The Ministry of Defence was established in 1991.
When the Soviet Union ceased to exist, Georgia was able to retain only a few military assets of the Soviet Army stationed in the Georgian SSR with modest amounts of military equipment, most of them obsolescent. Due to the Georgian Civil War, the Georgian military shrank and was limited in resources.
Lack of financial resources forced the Georgian government to allocate less money to defence with the defence budget being as little as GEL 55 million ($36.7 million) in 1999. There was also lack of coordination between seven independent armed forces which existed in Georgia in 1999, among them the Armed Forces, National Guard of Georgia, Border Guards, Interior Troops, Independent Assault Brigade, Police Special Duties Unit and Special Service for the Protection of the State (SSPS).

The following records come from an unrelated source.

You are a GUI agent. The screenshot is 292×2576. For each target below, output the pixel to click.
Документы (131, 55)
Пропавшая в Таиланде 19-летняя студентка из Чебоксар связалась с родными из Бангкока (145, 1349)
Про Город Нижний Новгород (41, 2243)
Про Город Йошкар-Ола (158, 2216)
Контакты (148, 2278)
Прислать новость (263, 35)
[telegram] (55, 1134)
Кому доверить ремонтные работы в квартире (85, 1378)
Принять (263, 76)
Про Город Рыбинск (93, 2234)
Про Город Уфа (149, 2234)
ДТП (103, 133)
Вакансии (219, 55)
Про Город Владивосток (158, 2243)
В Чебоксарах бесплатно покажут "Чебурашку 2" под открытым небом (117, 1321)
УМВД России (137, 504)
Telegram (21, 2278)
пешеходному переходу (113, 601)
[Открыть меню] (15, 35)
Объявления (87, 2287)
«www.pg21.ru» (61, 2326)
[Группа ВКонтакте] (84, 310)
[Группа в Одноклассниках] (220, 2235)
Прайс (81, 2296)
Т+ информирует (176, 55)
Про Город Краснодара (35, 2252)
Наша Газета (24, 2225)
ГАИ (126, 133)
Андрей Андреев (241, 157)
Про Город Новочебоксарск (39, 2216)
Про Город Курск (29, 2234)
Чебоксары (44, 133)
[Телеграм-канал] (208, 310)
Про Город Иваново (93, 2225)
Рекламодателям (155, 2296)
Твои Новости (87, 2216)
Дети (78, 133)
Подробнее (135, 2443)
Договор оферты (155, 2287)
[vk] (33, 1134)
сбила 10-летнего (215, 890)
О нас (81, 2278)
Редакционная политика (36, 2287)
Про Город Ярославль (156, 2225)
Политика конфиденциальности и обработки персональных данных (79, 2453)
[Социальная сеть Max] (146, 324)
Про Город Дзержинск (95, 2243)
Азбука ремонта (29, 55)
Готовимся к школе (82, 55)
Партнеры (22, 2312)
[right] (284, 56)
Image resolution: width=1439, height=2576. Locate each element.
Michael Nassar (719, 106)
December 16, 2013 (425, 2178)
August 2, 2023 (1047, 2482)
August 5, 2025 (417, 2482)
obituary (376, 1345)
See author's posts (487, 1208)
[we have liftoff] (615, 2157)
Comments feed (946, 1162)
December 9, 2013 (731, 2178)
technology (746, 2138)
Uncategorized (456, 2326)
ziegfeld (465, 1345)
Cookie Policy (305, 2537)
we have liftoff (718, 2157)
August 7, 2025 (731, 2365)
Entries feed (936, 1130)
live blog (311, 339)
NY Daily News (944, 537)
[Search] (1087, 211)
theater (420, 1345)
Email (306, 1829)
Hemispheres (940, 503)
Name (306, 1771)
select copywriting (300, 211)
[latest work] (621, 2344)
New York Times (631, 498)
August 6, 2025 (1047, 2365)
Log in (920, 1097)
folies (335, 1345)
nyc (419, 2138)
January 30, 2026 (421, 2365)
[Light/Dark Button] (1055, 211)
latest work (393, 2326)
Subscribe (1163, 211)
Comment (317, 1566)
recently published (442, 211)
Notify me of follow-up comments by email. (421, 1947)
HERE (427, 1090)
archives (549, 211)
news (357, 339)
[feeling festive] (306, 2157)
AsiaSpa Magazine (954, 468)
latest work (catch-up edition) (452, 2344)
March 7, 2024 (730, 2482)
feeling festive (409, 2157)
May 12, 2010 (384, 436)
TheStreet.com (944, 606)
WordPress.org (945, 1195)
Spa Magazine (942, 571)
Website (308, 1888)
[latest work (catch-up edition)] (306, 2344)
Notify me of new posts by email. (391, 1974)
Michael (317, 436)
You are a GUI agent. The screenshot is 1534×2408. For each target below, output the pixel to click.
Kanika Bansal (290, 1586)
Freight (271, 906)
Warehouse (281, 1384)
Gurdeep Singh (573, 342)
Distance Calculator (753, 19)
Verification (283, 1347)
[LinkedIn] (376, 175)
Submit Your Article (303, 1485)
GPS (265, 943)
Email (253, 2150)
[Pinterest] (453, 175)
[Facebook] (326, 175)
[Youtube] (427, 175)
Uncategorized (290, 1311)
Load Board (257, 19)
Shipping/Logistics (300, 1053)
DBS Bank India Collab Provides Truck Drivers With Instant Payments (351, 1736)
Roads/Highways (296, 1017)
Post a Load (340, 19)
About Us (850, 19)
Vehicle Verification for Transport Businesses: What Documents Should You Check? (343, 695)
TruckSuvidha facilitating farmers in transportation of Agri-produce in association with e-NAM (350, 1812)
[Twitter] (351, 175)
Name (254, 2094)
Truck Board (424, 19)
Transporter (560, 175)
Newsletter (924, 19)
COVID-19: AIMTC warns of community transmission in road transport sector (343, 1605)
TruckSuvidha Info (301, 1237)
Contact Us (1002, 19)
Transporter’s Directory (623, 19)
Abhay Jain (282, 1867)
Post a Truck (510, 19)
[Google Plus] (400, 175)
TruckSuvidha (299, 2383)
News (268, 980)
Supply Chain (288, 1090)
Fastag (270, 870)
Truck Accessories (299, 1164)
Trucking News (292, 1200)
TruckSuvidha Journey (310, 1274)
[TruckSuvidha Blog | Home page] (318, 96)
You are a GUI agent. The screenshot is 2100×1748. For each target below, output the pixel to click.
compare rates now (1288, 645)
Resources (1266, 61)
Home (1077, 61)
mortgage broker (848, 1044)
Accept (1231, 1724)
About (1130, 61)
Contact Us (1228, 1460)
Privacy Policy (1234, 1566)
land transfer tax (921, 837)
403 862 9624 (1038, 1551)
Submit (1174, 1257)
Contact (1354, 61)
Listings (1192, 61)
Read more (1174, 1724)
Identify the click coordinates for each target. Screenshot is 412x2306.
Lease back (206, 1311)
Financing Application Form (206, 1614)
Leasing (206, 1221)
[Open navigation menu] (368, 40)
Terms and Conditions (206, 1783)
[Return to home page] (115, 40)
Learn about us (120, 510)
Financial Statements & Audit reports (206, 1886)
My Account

By 2005, the Georgian government had consolidated the seven branches of the defence forces. The National Guard and the Independent Assault Brigade were incorporated into the Georgian Armed Forces under the Ministry of Defence, the Border Guards and Police Special Duties Unit were subordinated to the Ministry of Internal Affairs. The number of active duty personnel in the Armed Forces was reduced to 15,000.
As a part of Georgian foreign and security policy, the government has been aiming towards progressive integration into European and Euro-Atlantic political, economic, and security structures. The State Ministry for Euro-Atlantic Integration was also created as a part of this process.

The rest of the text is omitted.